These wallet apps are not for spending your money, but for keeping track of sensitive information, securely tucked away but always available.
Say Goodbye To Wallet
Of the wallet-like apps I’ve tried my favorite is called Wallet. While not the cleverest or most descriptive wallet app, it’s one of a limited number that sync and play nice nice, Mac to iPhone.
This Wallet isn’t really a wallet in the financial sense, though it does store credit card numbers.
It also stores login IDs, passwords, bank account information, and pretty much any valuable, sensitive snippets of data that you need to keep with you but also keep secure and away from prying eyes.

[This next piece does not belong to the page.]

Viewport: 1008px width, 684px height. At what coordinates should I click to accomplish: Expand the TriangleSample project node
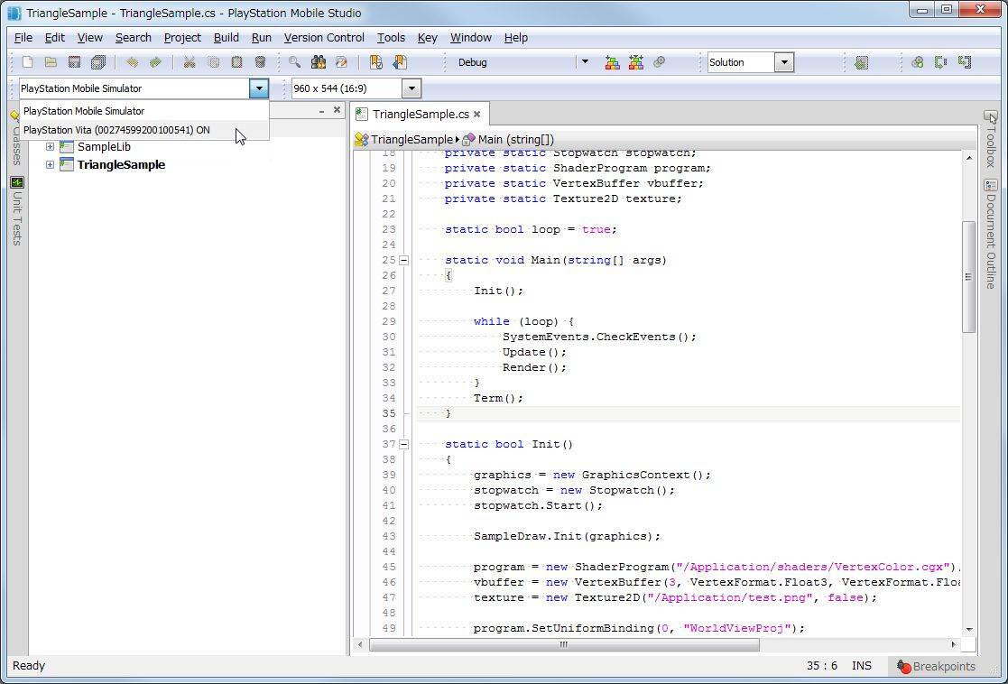[x=50, y=164]
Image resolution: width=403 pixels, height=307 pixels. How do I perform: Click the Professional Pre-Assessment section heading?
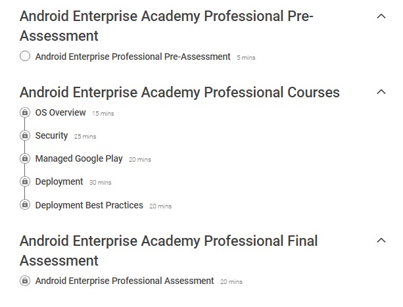pos(166,26)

Wallet has 256-bit AES encryption which secures and locks the database. It also locks itself after a period of time.
The Mac version has browser extensions for Chrome and Safari which makes it easy to log in to remote websites without having to remember IDs and passwords.
While it’s great to have so much information stored securely on the Mac, it’s even better to have the Mac sync with the iPhone version of Wallet.
Wallet’s mobile version gets the same military grade encryption, and similar ease-of-use to create groups and individual entries.
The iPhone version comes with a few very useful extras. The global search is fast, and makes it easy to find a specific entry in a list of hundreds.
Attachments to an entry can also be viewed, whether photos, PDFs, Office documents, images, etc.
Wallet supports Dropbox for storage and also syncs up between Mac and iPhone versions. Alas, Wallet hasn’t received many updates recently, and the developer has been hired by Facebook. That’s a shame, of course, because the app is decent. Lots of customers are left in a lurch.
What Wallet doesn’t do, and what many of us hope Apple’s version will do, is to let you pay on the go. For now, the Wallet name lives in both of these recommended apps (though not for long), as well as in a dozen others while we await the big dawg on the block to arrive. iWallet.